##### Records for processing #####

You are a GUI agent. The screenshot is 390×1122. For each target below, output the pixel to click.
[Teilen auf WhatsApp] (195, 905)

#####
##### Records for processing #####

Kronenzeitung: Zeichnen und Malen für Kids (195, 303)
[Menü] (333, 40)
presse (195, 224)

#####

#### Task description
Of the lines above, extract only those from the line with "You are a GUI" to the line with "[Teilen auf WhatsApp] (195, 905)", both included, exactly as written.

#### Solution for this exercise
You are a GUI agent. The screenshot is 390×1122. For each target below, output the pixel to click.
[Teilen auf WhatsApp] (195, 905)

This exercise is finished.